*Assignment:*
Return only the lines from the one that contains "Given: Select the 일시불 payment tab" through the last line of the records below, exactly as they stand. Pictures are not part of the copy.

*Stored dataset items:*
════════

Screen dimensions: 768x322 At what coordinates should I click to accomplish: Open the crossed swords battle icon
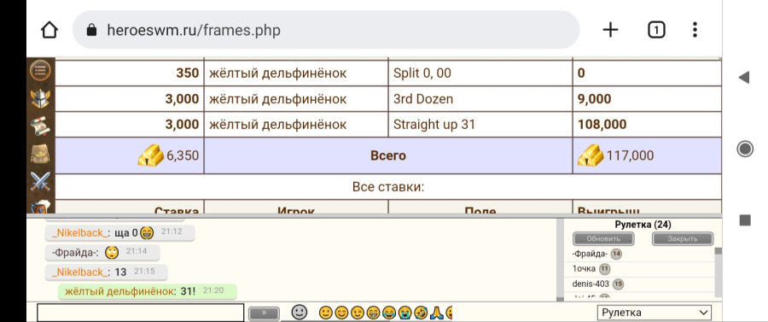coord(40,181)

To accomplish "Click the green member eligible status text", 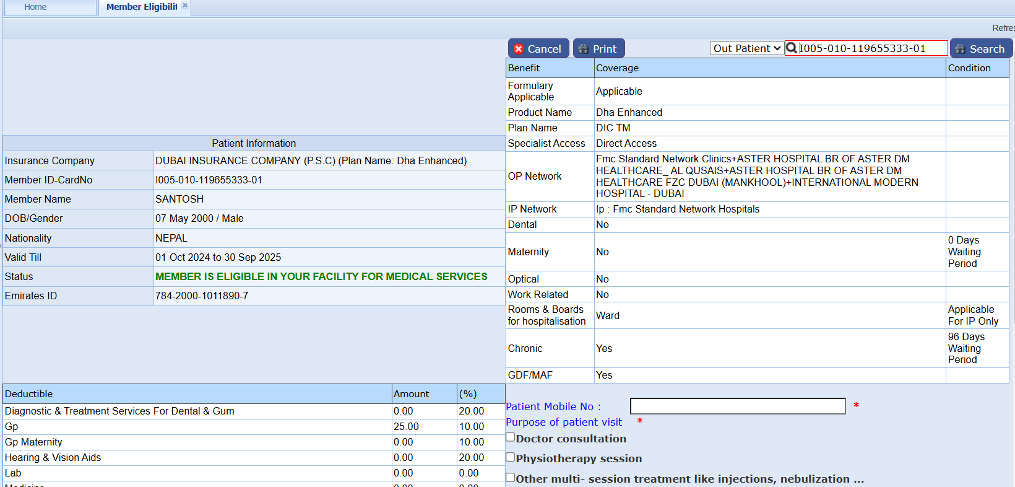I will [321, 276].
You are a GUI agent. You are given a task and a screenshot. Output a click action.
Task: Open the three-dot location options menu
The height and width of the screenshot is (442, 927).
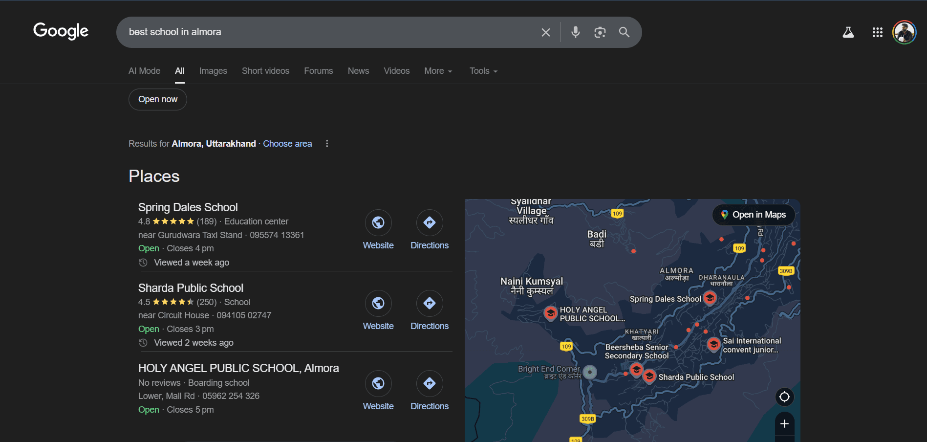coord(327,144)
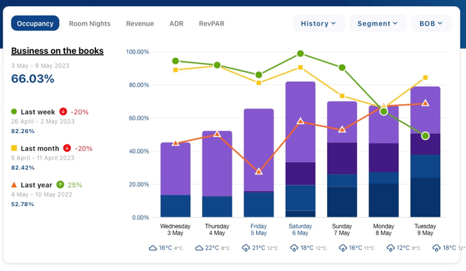Click the cloud weather icon under Wednesday 3 May
Screen dimensions: 466x271
(x=153, y=248)
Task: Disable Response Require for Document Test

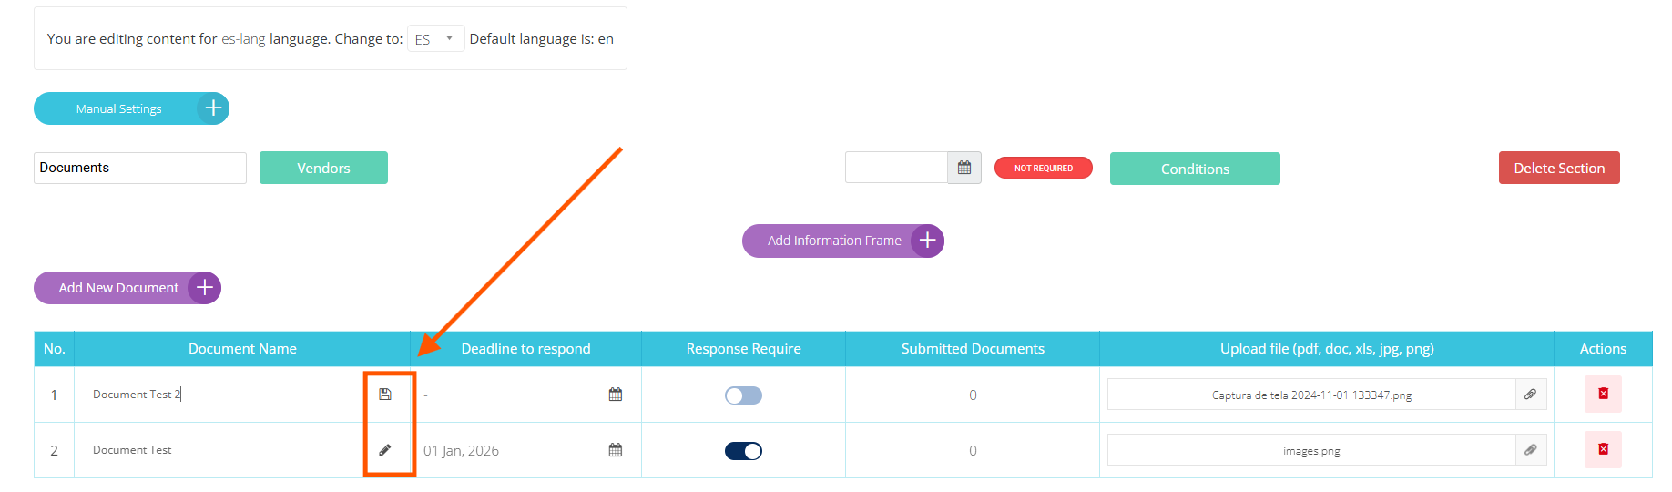Action: pos(743,451)
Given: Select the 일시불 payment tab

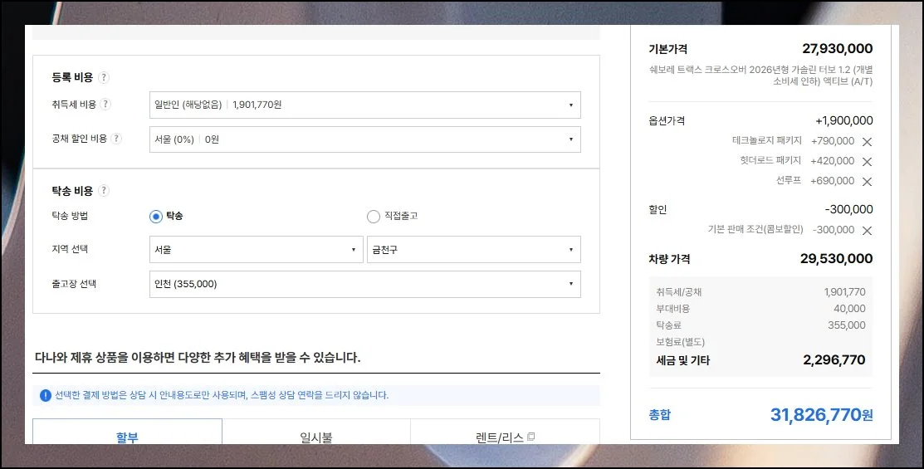Looking at the screenshot, I should click(x=316, y=435).
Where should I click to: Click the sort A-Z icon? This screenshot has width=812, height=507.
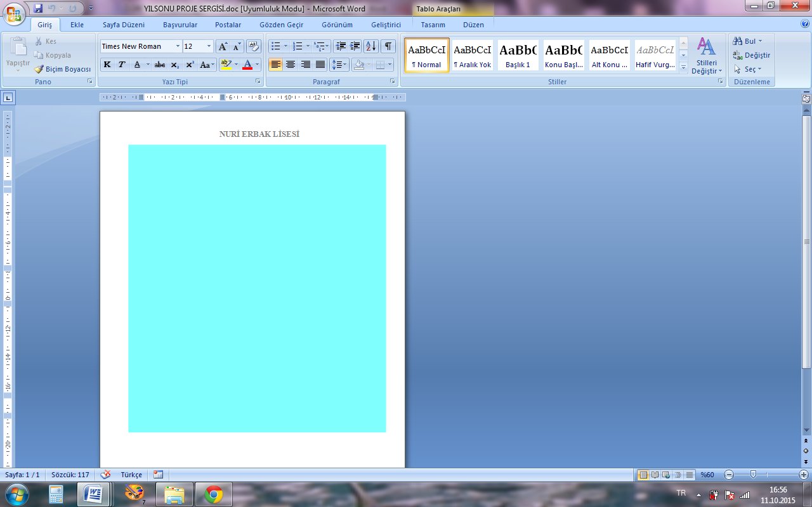371,46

════════

*Solution for this problem:*
Given: Select the 일시불 payment tab

Looking at the screenshot, I should click(x=316, y=435).
Where should I click to: Click the sort A-Z icon? This screenshot has width=812, height=507.
371,46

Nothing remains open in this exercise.